A zone of indetermination occurs within all interactive work whenever the user is required to do something, where, simply, if they don’t the work will either stop, waiting in an interminable paused state (after which time it may undertake some programmatic default behaviour - in effect ‘deciding’ for you), or in some contexts end or be dramatically interrupted - for instance in some electronic games where to pause and wonder what to do will inevitably and rapidly lead to your character or avatar being brutally terminated. That this indeterminancy is fraught is evidenced by much of the work undertaken in Human Computer Interaction and interaction design can be understood as largely about mitigating, or otherwise minimising the zone of indetermination so that what a user needs to do, now or next, is both immediately apparent and largely transparent. 
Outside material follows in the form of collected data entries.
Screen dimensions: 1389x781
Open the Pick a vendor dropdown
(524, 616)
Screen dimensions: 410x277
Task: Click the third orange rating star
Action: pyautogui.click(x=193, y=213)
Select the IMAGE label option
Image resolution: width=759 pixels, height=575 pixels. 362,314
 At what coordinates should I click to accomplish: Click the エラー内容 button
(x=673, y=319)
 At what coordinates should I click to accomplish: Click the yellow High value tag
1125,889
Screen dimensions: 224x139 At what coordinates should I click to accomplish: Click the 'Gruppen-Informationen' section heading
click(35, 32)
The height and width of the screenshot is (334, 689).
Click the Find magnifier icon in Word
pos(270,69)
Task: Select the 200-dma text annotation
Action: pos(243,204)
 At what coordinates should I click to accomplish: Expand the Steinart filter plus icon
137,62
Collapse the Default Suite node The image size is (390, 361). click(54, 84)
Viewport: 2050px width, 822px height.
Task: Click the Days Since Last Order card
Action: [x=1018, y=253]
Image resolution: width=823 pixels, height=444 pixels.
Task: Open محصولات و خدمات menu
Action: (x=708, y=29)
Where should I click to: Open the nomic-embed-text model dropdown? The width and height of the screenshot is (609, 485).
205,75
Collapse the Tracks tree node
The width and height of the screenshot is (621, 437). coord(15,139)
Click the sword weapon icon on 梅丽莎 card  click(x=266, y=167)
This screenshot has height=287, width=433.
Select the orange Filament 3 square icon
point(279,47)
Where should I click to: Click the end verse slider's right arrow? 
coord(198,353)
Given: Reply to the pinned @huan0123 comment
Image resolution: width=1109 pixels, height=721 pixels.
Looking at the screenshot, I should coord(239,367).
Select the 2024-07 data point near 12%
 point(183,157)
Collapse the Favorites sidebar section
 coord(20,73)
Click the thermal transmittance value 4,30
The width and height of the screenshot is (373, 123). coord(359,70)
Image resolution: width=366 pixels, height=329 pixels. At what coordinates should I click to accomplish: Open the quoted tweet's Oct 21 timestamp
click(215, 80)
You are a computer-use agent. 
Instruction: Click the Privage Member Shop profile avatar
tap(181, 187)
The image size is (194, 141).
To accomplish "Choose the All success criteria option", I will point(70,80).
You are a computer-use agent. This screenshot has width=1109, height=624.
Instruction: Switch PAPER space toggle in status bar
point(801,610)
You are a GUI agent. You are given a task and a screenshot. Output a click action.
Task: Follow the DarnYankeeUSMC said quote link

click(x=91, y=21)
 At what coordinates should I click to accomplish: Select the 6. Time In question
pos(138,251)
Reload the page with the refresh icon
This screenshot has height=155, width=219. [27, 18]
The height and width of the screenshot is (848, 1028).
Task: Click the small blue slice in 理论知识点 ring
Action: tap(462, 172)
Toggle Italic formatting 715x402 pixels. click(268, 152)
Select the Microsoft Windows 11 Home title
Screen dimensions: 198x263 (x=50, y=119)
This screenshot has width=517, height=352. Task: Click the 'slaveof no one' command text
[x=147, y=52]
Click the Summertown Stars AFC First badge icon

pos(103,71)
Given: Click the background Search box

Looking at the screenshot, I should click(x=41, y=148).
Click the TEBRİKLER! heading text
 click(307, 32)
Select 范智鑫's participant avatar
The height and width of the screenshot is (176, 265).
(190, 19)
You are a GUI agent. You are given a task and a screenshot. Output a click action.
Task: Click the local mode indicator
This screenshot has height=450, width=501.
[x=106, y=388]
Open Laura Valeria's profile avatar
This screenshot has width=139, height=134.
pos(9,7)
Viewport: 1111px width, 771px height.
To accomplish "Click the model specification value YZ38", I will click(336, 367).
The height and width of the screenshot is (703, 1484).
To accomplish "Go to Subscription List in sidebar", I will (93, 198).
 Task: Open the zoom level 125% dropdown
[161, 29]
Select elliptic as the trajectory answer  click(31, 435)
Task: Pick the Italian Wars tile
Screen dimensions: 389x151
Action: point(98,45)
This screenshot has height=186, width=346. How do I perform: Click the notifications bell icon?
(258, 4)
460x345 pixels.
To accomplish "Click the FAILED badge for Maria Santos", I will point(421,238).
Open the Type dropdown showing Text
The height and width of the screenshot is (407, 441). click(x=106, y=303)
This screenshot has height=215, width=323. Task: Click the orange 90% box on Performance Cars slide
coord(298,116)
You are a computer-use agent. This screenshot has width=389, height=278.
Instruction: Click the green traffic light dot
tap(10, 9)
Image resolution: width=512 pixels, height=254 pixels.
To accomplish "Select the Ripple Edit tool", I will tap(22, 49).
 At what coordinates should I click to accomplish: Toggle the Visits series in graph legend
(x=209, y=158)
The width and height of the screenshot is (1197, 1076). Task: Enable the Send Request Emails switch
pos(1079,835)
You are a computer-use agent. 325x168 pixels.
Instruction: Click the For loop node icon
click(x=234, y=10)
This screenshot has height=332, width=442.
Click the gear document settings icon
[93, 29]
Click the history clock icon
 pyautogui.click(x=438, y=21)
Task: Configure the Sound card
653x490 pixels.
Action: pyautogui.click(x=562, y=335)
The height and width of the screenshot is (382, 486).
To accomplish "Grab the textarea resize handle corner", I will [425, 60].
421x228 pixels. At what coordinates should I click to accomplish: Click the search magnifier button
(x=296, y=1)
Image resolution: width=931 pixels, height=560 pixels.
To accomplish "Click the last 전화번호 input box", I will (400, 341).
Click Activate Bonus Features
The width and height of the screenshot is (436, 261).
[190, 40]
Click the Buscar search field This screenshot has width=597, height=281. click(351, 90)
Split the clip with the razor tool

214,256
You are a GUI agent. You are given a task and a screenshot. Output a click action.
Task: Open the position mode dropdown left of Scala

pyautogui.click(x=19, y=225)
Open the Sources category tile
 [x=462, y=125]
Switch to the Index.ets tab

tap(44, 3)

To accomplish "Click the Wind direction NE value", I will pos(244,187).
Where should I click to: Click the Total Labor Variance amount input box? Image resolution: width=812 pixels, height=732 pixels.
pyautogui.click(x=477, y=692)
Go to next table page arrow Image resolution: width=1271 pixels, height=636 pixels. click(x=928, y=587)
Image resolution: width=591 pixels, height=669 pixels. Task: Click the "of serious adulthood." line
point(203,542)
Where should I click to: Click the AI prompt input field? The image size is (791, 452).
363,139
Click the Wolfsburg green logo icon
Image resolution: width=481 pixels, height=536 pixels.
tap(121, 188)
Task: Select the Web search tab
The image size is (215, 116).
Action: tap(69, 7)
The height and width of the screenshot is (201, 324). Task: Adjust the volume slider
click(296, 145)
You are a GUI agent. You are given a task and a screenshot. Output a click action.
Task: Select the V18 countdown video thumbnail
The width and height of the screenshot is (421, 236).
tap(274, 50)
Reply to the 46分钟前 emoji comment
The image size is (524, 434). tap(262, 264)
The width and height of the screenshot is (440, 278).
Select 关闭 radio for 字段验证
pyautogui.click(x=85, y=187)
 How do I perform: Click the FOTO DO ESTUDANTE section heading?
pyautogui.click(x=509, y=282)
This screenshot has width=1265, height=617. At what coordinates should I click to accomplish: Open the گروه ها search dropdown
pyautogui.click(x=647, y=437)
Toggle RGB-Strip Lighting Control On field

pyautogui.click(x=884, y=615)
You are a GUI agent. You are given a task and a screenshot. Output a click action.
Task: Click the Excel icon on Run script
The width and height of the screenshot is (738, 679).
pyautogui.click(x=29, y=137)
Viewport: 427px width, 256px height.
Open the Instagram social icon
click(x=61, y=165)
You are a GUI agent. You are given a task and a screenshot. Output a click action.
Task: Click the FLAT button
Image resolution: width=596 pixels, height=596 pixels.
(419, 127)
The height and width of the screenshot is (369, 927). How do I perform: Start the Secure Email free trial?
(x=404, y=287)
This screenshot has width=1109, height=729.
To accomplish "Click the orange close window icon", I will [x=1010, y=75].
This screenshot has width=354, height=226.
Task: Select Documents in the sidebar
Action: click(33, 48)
However, the distance or interval between reception and action is a zone of indetermination between perceiving, understanding and then deciding. The extent of this interval is critical to how a work is experienced and is fundamental to the recognition of authorial direction and voice. Given this it could be argued that in Korsakow films where simple or even single choices are offered, for example where a particular interface may only offer one thumbnail link to the next sequence, that at such moments there is little affect because this indeterminate zone is highly determined to the extent that there is only one possible action available if you want to continue. However, this is a misreading of the relation between the choices offered via an interface, affect, and indetermination, as it mistakes the quantity of choices with their quality. How affective the zone of indetermination is does not have to relate to how many thumbnails a Korsakow film offers at any particular moment, but to how instrumental they are. In other words where these choices are obvious, direct and literal affect is correspondingly reduced. [Using these terms we can that an encyclopedic work tends towards the perception image, we spend our time noticing all that is there, while something like a first person shooter falls within the action image with its emphasis on rapidity of reflex.]


Menu’s in a program in this sense voiceless, at least in the manner that they feel like they are there by design, committee, habit, convention, practicality and the reasonable need to aid in the task at hand which is, generally, to use the program for getting something else done. In particular with software design there are established and often enforced conventions - for example within Apple’s OS X operating system - where any proficient user knows there will be an Apple, Application, File, and Edit menu, in that order, always. This makes the distance between perception and action, between seeing and doing next, in terms of the interface, a literal action image where, for example, clicking the File menu in OS X will always produce a descending menu with a common set of menu tasks associated with opening, creating, closing, and saving the sorts of files associated with that particular application.